Extreme SSS and their links to HMXBsIIA Colloquium

by Phil Charles (University of Southampton)

Asia/Kolkata
Auditorium

Auditorium

Description

Abstract: 

V Sge is a peculiar, highly luminous long-period (12.3h) cataclysmic variable that displays a supersoft emitting component (SSS) when in the faint phase of its V~10-13 range of variability. It appears to be undergoing heavy accretion from its more massive secondary, almost certainly at, or above, an Eddington-limited rate, indicating that it is in a very rare, short-lived phase of its binary evolution, placing it firmly in the SSS-DD channel for eventually detonating as a SNIa.
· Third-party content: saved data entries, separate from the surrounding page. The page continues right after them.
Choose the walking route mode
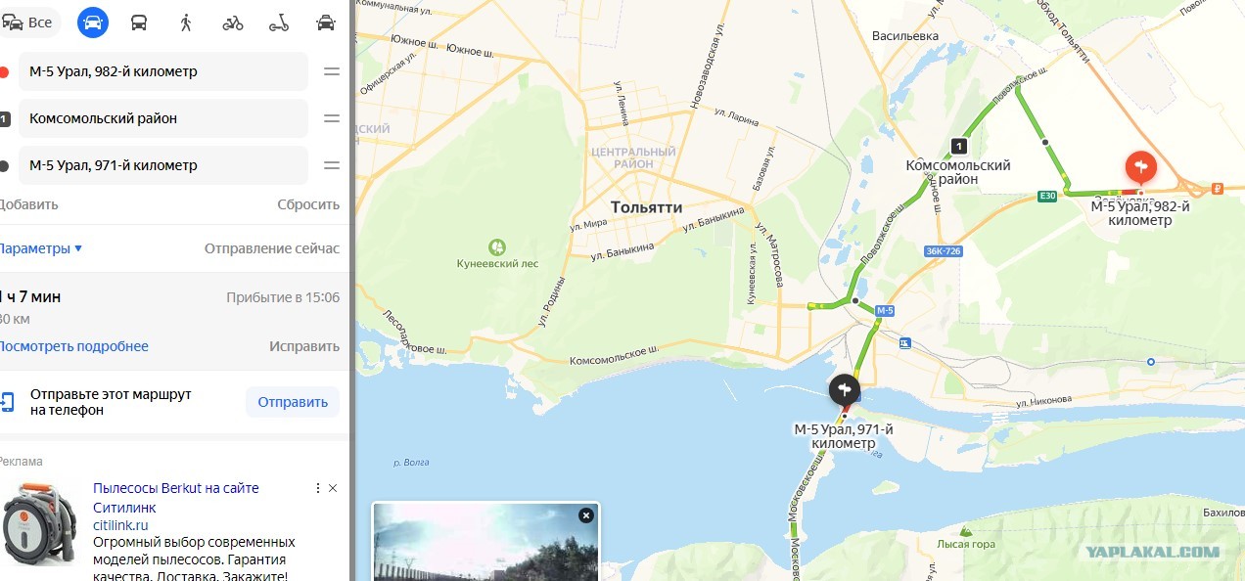The height and width of the screenshot is (581, 1245). click(186, 22)
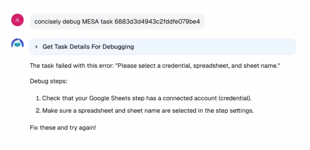Click the assistant mascot avatar
This screenshot has width=310, height=150.
click(x=17, y=45)
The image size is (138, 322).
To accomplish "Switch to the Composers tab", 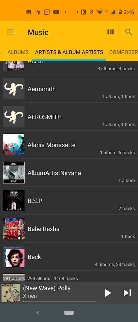I will [124, 52].
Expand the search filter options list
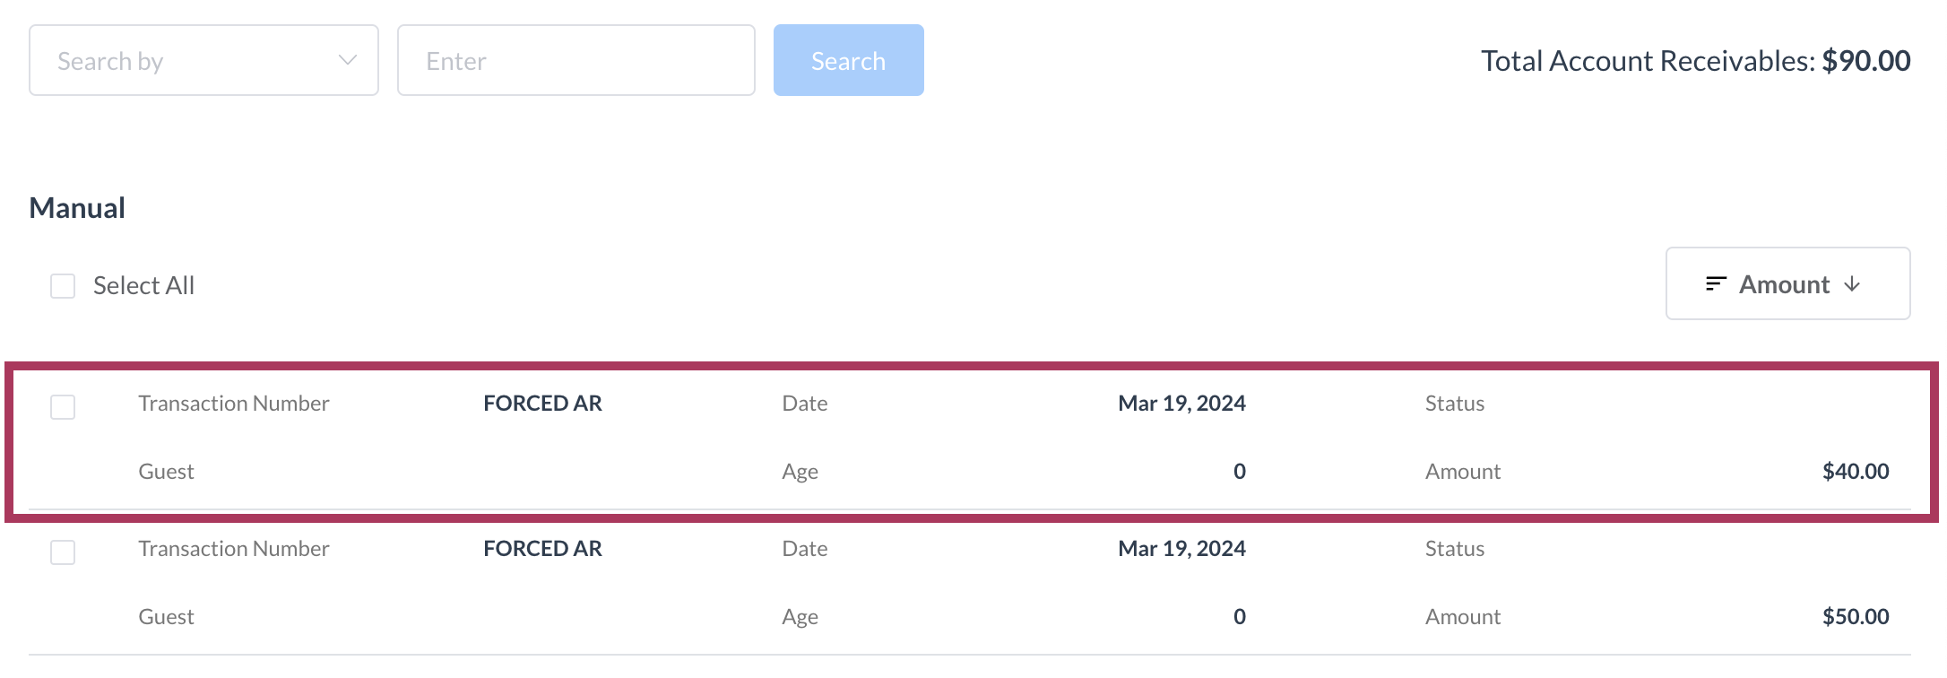The width and height of the screenshot is (1947, 678). (203, 60)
Its complex and highly variable set of optical emission features, from Balmer and HeII up to high ionisation emission lines, including strong fluorescence features, have made it a target of detailed spectroscopic studies going back 60 years. It is the brightest galactic SSS, yet we only have poor constraints on the donor properties. We have obtained VLT X-Shooter spectra of V Sge as a function of orbital phase, revealing multiple components in both high and low ionisation lines which have allowed us to track V Sge's principal emitting regions. These results will be placed in the wider picture of our understanding of mass-transfer processes in the SSS. These results will be compared with very recent results on the only BeX SSS with a He donor in the LMC, and other short-lived SSS transients in the Magellanic Clouds, indicating that the long-sought Be-WD systems can be found. This has implications for the properties of the Be equatorial disc, which are a feature of many HMXBs.